Who Can Kill a Child? (1976)    2 Stars

“A nice place to visit, but you could never LIVE there!”

 

Who Can Kill a Child? (1976)

Director: Narciso Ibáñez Serrador

Cast: Lewis Fiander, Prunella Ransome, Antonio Iranzo

Synopsis: A couple of English tourists arrive on an island where all the children have gone crazy and are murdering the adults.

 

 

 

There can’t be many more annoying movie characters than the heavily pregnant Evelyn (Prunella Ransome) who’s enjoying a holiday away from the demands of their other two kids with her husband, Tom (Lewis Fiander) in Narciso Ibanez Serrador’s cult 1976 flick, Who Can Kill a Child? When she’s not asking stupid questions she’s moaning about the heat or the crowds, so that eventually even Tom, who demonstrates a near super-human tolerance of her whinging, looks as if he’s beginning to grow a little weary of her. But, by then they’ve deserted the mainland for the remote, idyllic island of Almanzora which, if Trip Advisor had been around in 1976, would undoubtedly be the recipient of a record number of zero-star reviews.

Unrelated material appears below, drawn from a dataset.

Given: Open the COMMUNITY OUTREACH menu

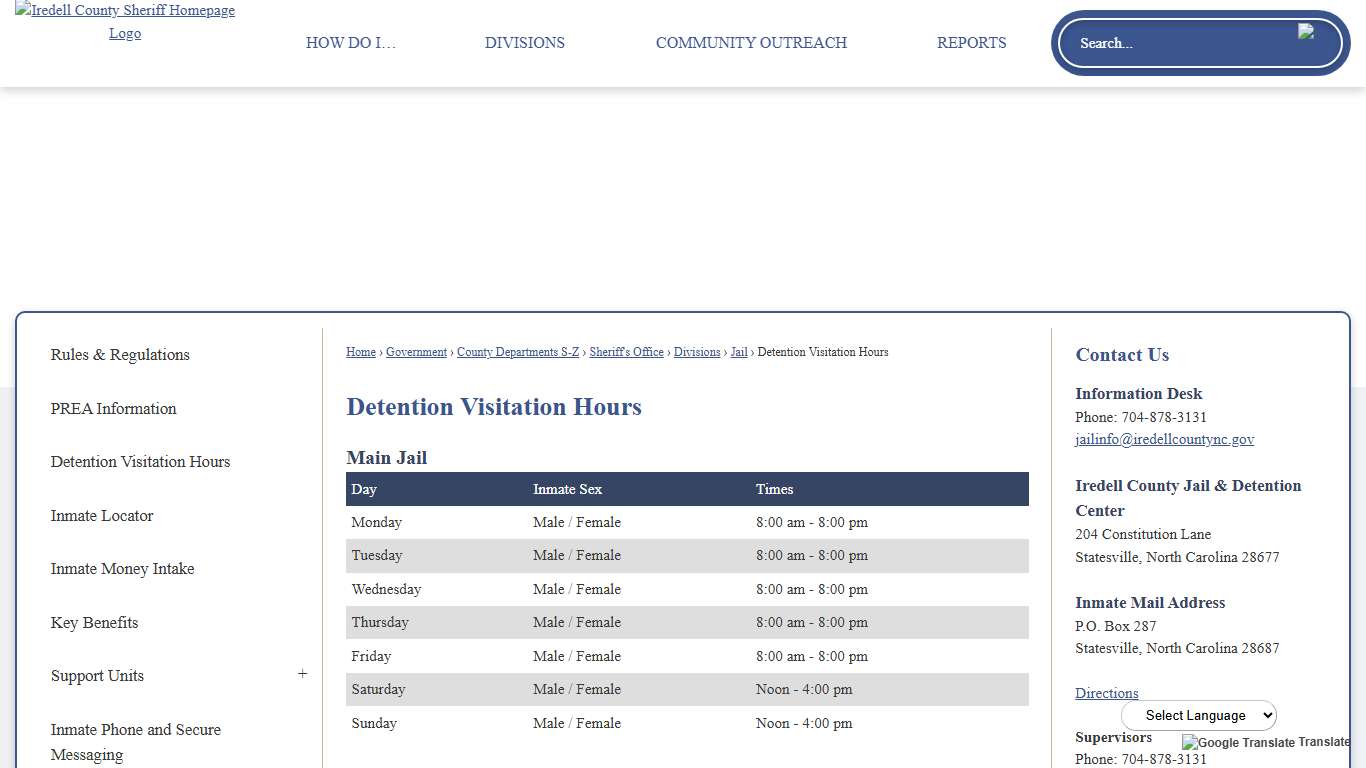Looking at the screenshot, I should tap(751, 43).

After arriving on the island after a four-hour boat trip, Tom and Evelyn experience a less than welcoming reception from some kid fishing in the harbour, and it’s not long before they realise that there seems to be no adults on the island. In truth, there are a number of them lying around in various stages of decomposition under the hot Mediterranean sun. They’re the victims of that creepy kid and his mates, but although we spend an inordinate amount of time following Tom around as he explores deserted hotels, cafes and stores, he somehow conspires to miss all these bodies. What he and Evelyn do eventually witness is a young girl beating an old man to death with his cane. After then seeing a group of other kids hoist the man’s corpse to a ceiling in order to use him as a makeshift piñata, Tom for some reason tries to keep the seriousness of their situation from his wife, one of an increasing number of dubious decisions the couple will make over the next hour of screen time as they attempt to escape from the island before the kids are able to hunt them down.

A gruelling prologue to Serrador’s movie suggests that the giggling, homicidal kids in Who Can Kill a Child? are the result of some kind of self-protective evolution resulting from adults’ habit of staging wars of which innocent offspring inevitably become victims. It’s a neat idea, even though some might question the need to include prolonged newsreel footage of child victims of Auschwitz and Vietnam, etc to make the point during the opening credits. We might be forgiven for thinking we’re in for a cheap exploitation flick after that intro, but Who Can Kill a Child? is quite a thoughtful little movie which prefers to build up the tension rather than bombard us with images of violence and gore. Nothing much happens for the first hour, and Serrador directs in such a way as to fool us into believing we’re watching a much more violent movie than we actually are.

Fiander and Ransome, two actors most often found on TV, acquit themselves reasonably well, although Ransome has no chance of overcoming the irritating nature of her character, and it’s only in the final couple of reels that we develop any real sympathy for Evelyn. Fiander fares better as her protective husband, but Tom takes too many foolish decisions to make him someone we can unreservedly root for. Despite these flaws in its major characters, the film succeeds in keeping us hooked as the couple find their options growing increasingly limited. Eventually, they find themselves locked in one of the police station’s tiny cells with a mob of kids trying to force their way in, and it’s then that Who Can Kill a Child? delivers an unexpected and highly effective twist that makes sense of a curious, apparently insignificant earlier scene.